• [Compito da svolgere]: Come si traduce in inglese questa frase della fonte sulla contaminazione da cromo? «Ancora in via preliminare, il Collegio dà atto che, malgrado i controlli per la determinazione dei parametri cromo VI effettuati nelle more del giudizio, come detto, abbiano dato esito negativo a seguito della esecuzione della bonifica, permane un interesse alla sua definizione, in relazione all’accertamento della qualifica di responsabile della contaminazione, contestata dalla ricorrente.»

• [Fonte]:
+ + + +
Ancora in via preliminare, il Collegio dà atto che, malgrado i controlli per la determinazione dei parametri cromo VI effettuati nelle more del giudizio, come detto, abbiano dato esito negativo a seguito della esecuzione della bonifica, permane un interesse alla sua definizione, in relazione all’accertamento della qualifica di responsabile della contaminazione, contestata dalla ricorrente.

Quanto al contenuto dei provvedimenti impugnati, il Collegio dà atto che la presenza di Cromo nelle acque, posta a loro fondamento, è imputata a due cumuli di MPS, depositati in prossimità dei piezometri PZ2 e PZ3, conforme alla normativa per quanta riguarda il Cromo Totale, e quindi al DM 5/2/1998, ma non conformi, per il parametro Cromo VI, ai valori di cui alla Tab. 2 All. V del D.Lgs. n. 152/06.

I.1) Con il secondo motivo, che per ragioni logiche il Collegio ritiene di scrutinare per primo, la ricorrente lamenta il difetto di istruttoria in cui sarebbe incorsa la Provincia nel fondare la correlazione tra i superamenti delle CSC per il parametro Cromo VI nella falda e le MPS riutilizzate, ritenendo che non sia stata sufficientemente “rigorosa e approfondita”, e che in sostanza non abbia dimostrato l’esistenza di un concreto nesso di causalità tra MPS e contaminazione della falda.

I.2) In primo luogo, il Collegio dà atto della infondatezza del motivo, tenuto conto del consolidato orientamento giurisprudenziale, secondo cui, in materia ambientale, l’accertamento del nesso fra una determinata presunta causa di inquinamento ed i relativi effetti, si basa sul criterio del “più probabile che non”, e cioè richiede che il nesso eziologico ipotizzato dall’autorità competente sia più probabile della sua negazione (C.S Sez. IV, 21.2.2023, n. 1776).
+ + + +
• [Dati forniti]:
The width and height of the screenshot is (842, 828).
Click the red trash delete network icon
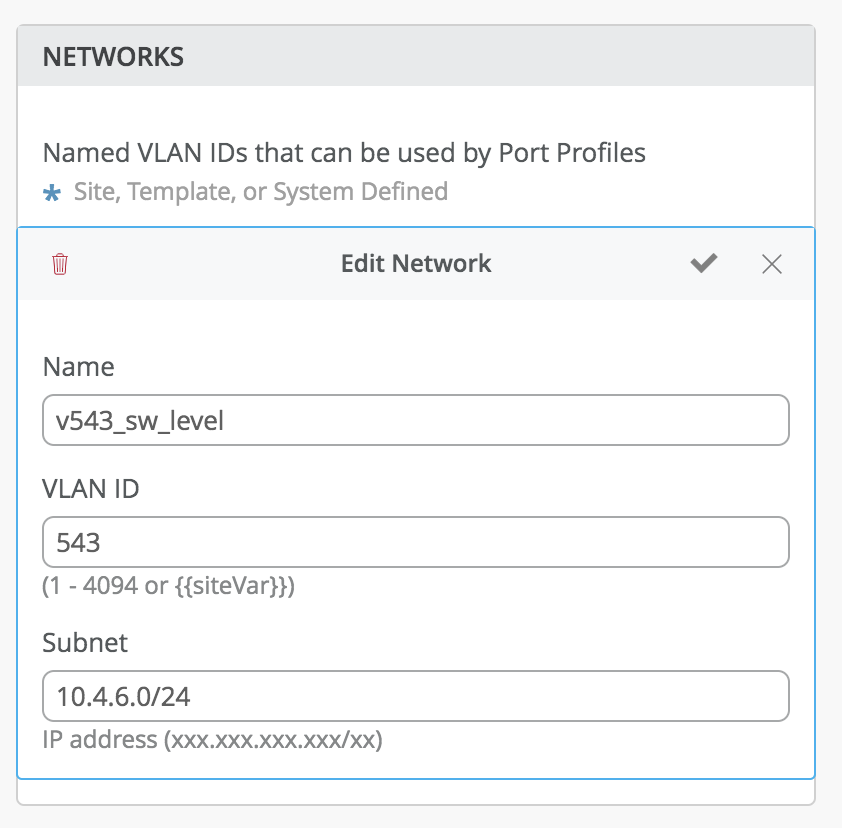tap(60, 264)
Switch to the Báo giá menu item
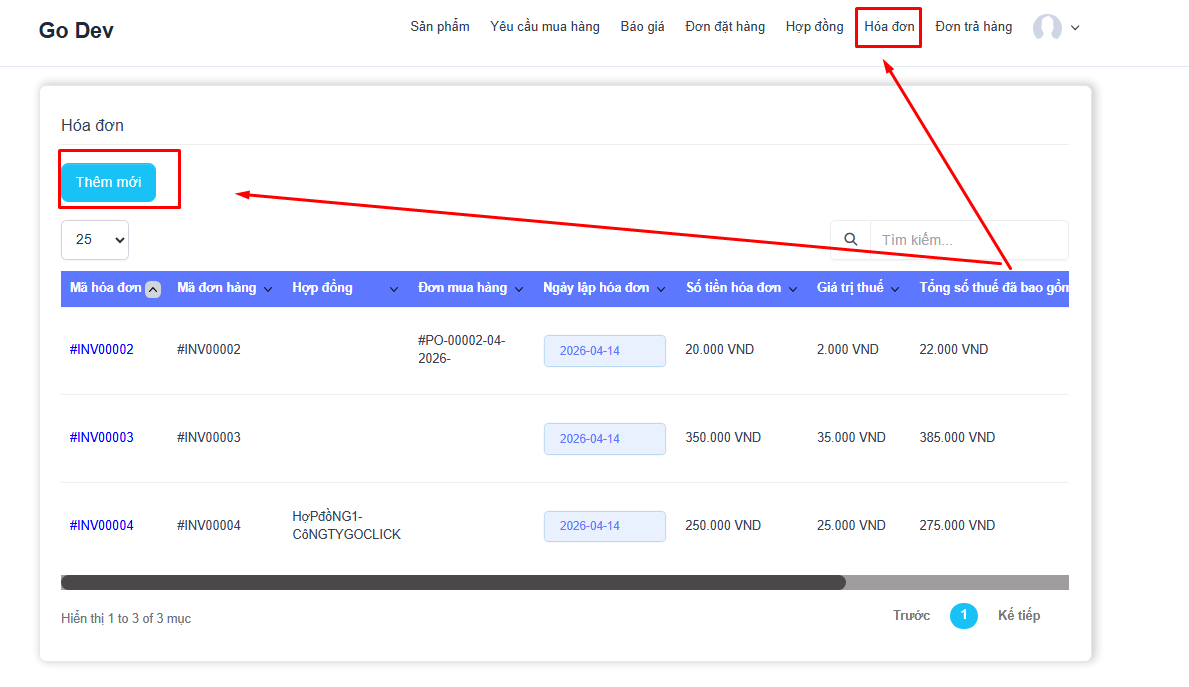1189x687 pixels. pyautogui.click(x=642, y=27)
+ + + +
• [Soluzione]: Also as a preliminary matter, the Panel acknowledges that, although the tests to determine the chromium VI parameters carried out while the proceedings were pending, as stated, returned negative results following the completion of the remediation, an interest in deciding the case remains, with regard to the determination of the status of party responsible for the contamination, which the applicant disputes.